*** Record excerpts Section Begins ***
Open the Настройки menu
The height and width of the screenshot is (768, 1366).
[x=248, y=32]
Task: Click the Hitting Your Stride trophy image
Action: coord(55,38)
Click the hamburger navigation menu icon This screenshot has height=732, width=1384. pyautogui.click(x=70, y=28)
*** Record excerpts Section Ends ***
*** Record excerpts Section Begins ***
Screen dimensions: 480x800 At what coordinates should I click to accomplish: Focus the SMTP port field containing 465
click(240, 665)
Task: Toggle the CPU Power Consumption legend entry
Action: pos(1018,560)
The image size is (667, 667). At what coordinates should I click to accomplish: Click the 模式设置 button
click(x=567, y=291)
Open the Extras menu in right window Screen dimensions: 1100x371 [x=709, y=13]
*** Record excerpts Section Ends ***
*** Record excerpts Section Begins ***
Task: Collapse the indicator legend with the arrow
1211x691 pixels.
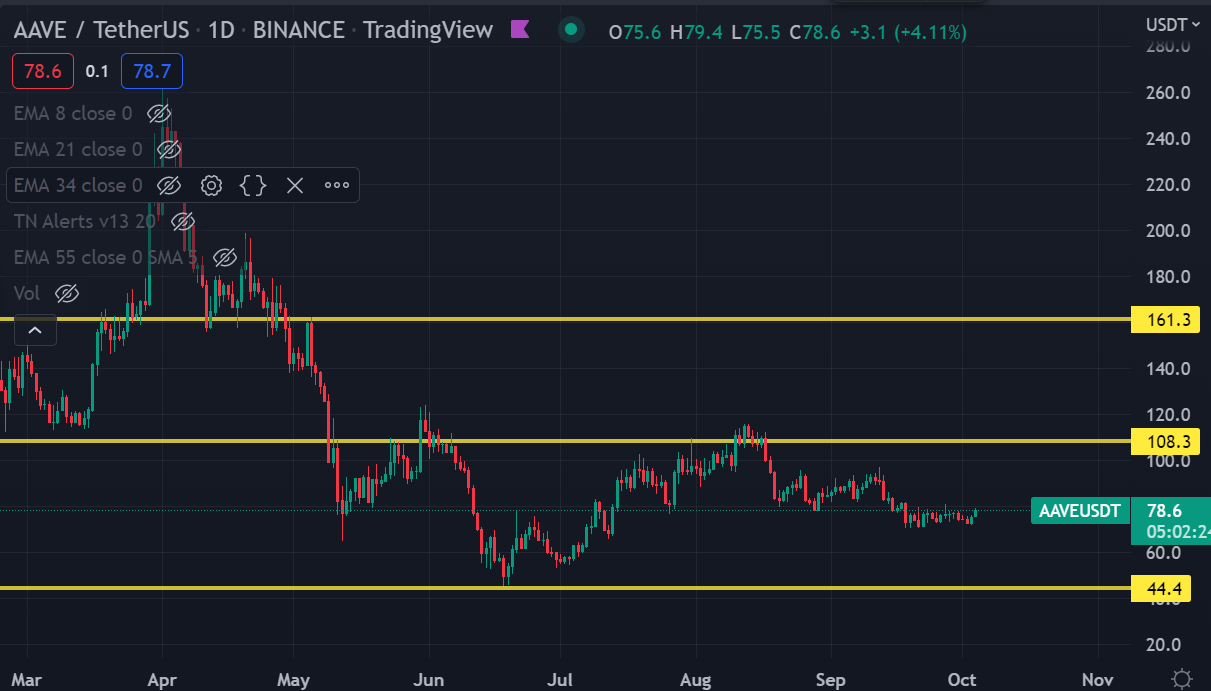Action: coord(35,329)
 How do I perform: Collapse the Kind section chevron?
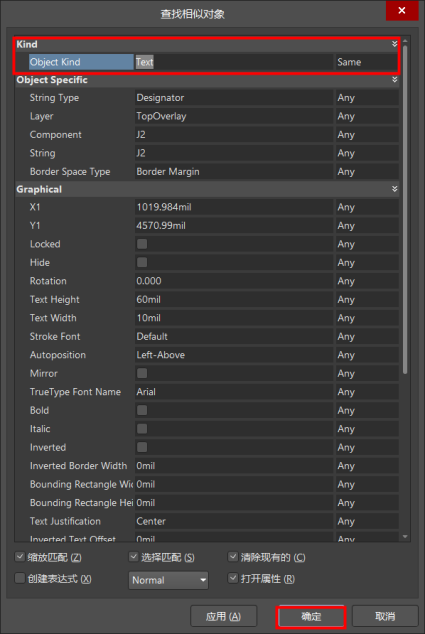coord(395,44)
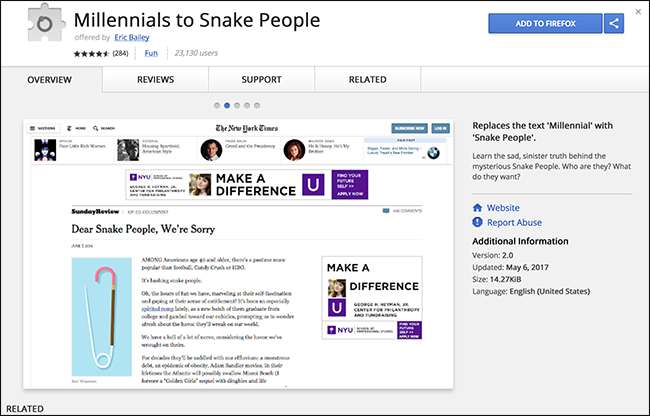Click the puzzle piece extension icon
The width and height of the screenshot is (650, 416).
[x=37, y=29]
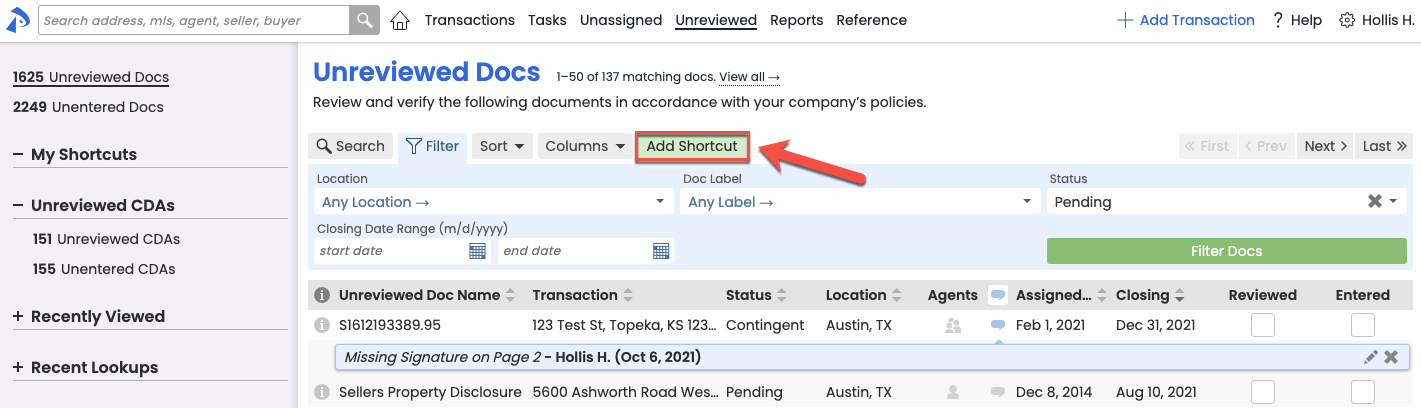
*** Record excerpts Section Ends ***
=== Instructions for the task ===
Given the records above, reproduce precisely and only the lines between the line holding "Screen dimensions: 480x800" and the line holding "Open the Extras", inclusive.

=== Task solution ===
Screen dimensions: 480x800 At what coordinates should I click to accomplish: Focus the SMTP port field containing 465
click(240, 665)
Task: Toggle the CPU Power Consumption legend entry
Action: pos(1018,560)
The image size is (667, 667). At what coordinates should I click to accomplish: Click the 模式设置 button
click(x=567, y=291)
Open the Extras menu in right window Screen dimensions: 1100x371 [x=709, y=13]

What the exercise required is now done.